The Bakoko, also known as the Basoo, are a Bantu ethnic group in Cameroon. The Bakoko of Cameroon are numbering 156,000 (Peoplegroups.org, 2023), mostly concentrated in the Littoral Region in the southwest of the country. They speak the Bakoko language and are related to the Bassa people.

Bakoko People

The Bakokos, who are closely related to the Babimbis and Bassas of Cameroon, number approximately 150,000 people today and live in southern Cameroon. Most of them still live in rural villages, where they raise yams, maize, cocoyams, and vegetables, although substantial numbers now live in Duala, Edéa, Pouma, and Makak, where they work as laborers, craftsmen, and businessmen.

The Bakokos used to live along the coast, where they made their living as subsistence farmers and fishermen, but they were displaced by the Duala migration and pushed into the interior. During the years of the colonial empires, the Bakokos were fiercely anti-European, and they retain a strong sense of identity today.

They do not have a written language.

In their secluded environment, numerous rivers fed by heavy rains continue to expand the deltas, which flow into the Gulf of Guinea. Many of the swamplands are covered with mangrove trees and other vegetation. From the coastal flats, the Bakoko can see the plains gradually rise upward to inland plateaus.

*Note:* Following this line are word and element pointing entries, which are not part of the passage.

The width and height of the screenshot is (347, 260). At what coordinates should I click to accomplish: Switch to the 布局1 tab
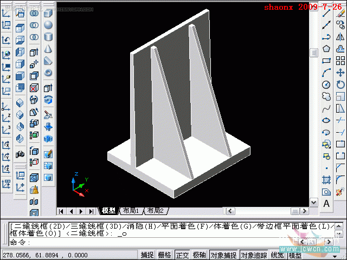point(131,211)
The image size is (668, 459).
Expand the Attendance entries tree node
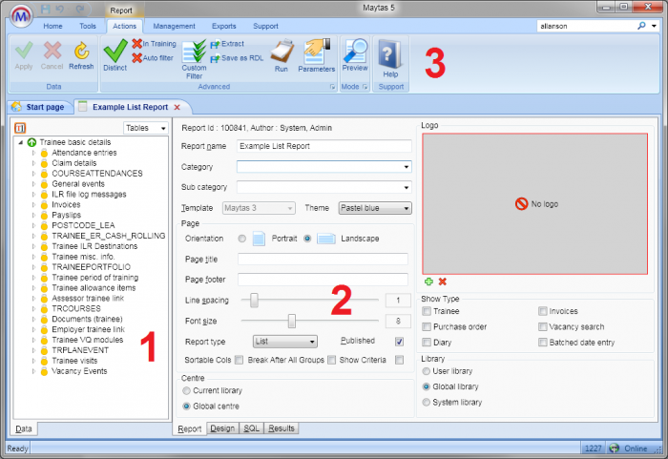point(33,153)
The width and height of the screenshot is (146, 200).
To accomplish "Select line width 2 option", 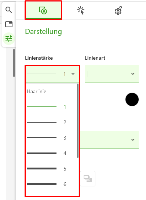I will (51, 122).
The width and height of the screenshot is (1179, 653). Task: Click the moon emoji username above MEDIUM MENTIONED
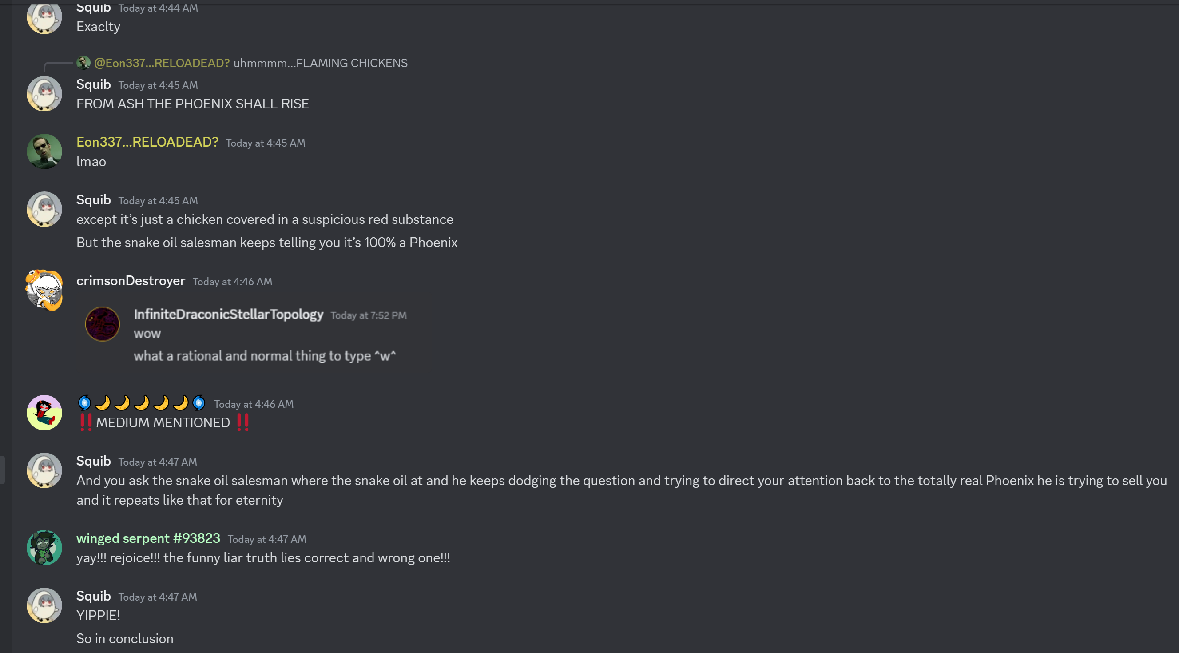141,403
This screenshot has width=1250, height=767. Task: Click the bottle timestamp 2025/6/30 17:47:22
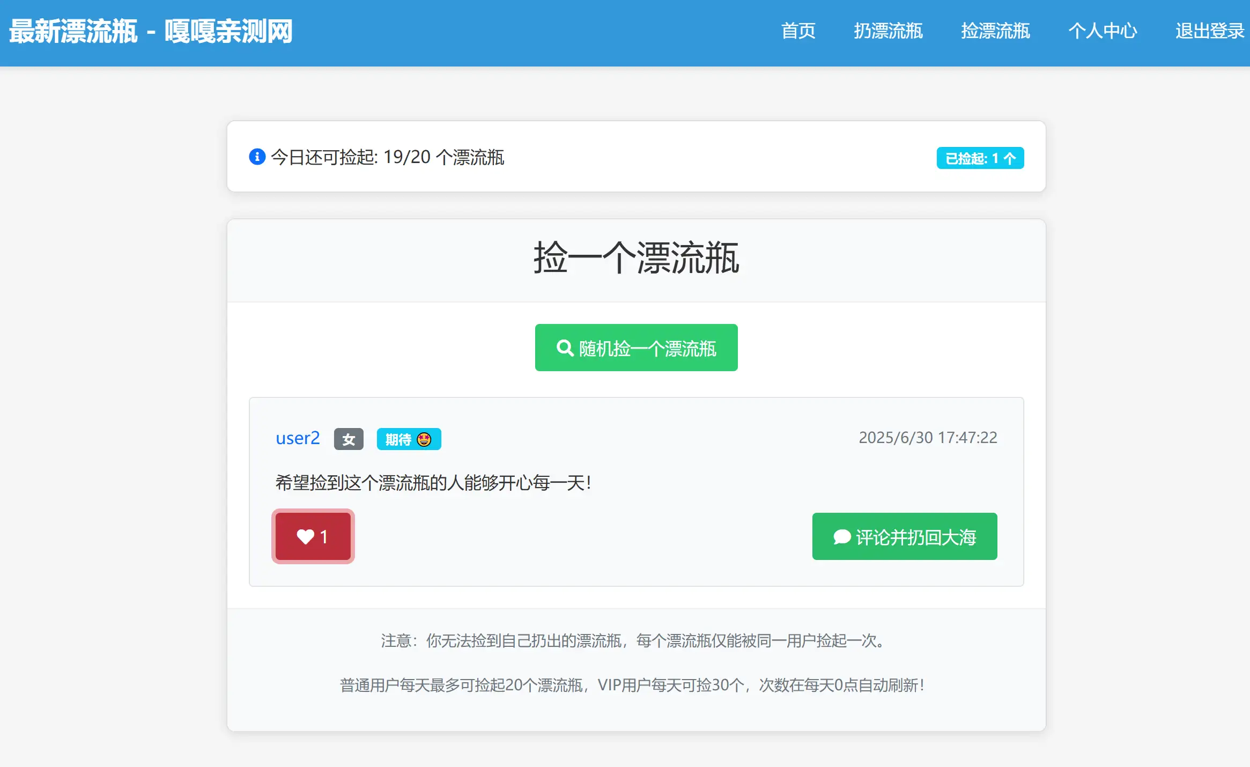point(929,438)
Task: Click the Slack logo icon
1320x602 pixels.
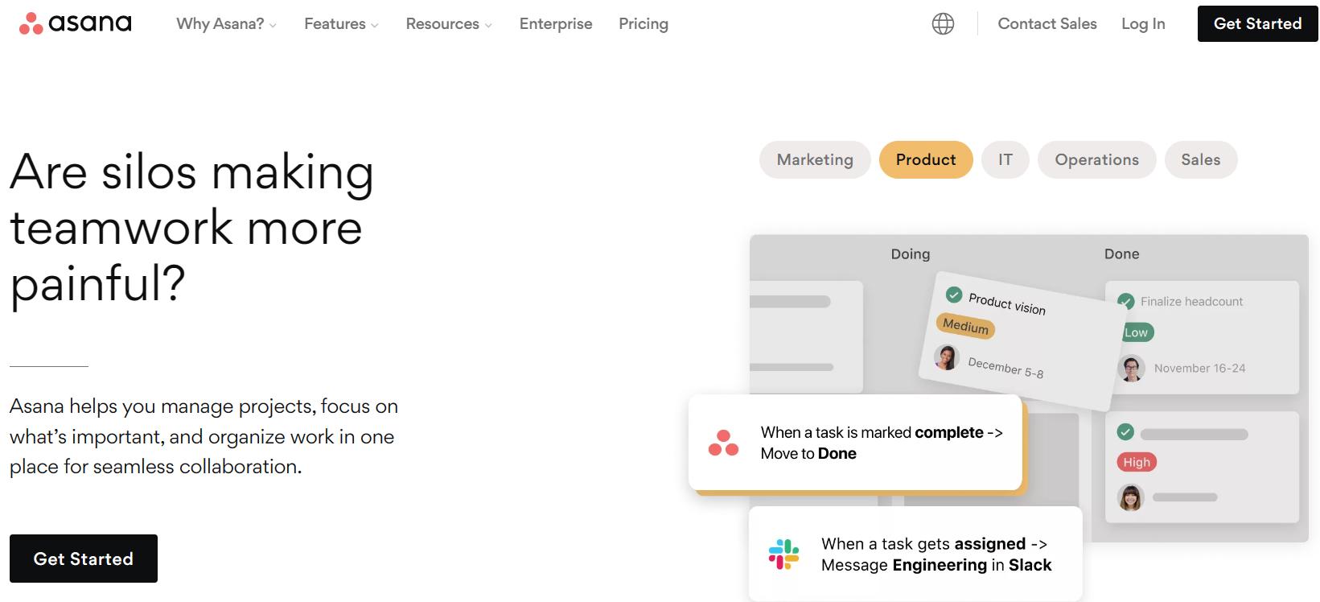Action: point(783,555)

The Bakoko are mainly subsistence farmers. They occasionally raise goats and sheep, but their cash crops include rubber, oil palms, coffee, tea, cocoa and bananas. Their main staples are cocoyams, cassava, maize and plantains. They eat dried and fresh fish and meat when available. They also enjoy tropical fruits.

The men normally wear Western-style clothing. The women wear both Westernstyle clothing and African wrappers (skirts) with a colorful head tie. Their homes are usually rectangular and made from wattle and daub (clay and cow dung mixed together). They also used sun-baked myd bricks. For those who can afford it, cement blocks are replacing the mud bricks.

Overlapping boards split from tree trunks, or sheets of corrugated tin, form the framework for their homes. Thatched roofs are gradually being replaced by tin.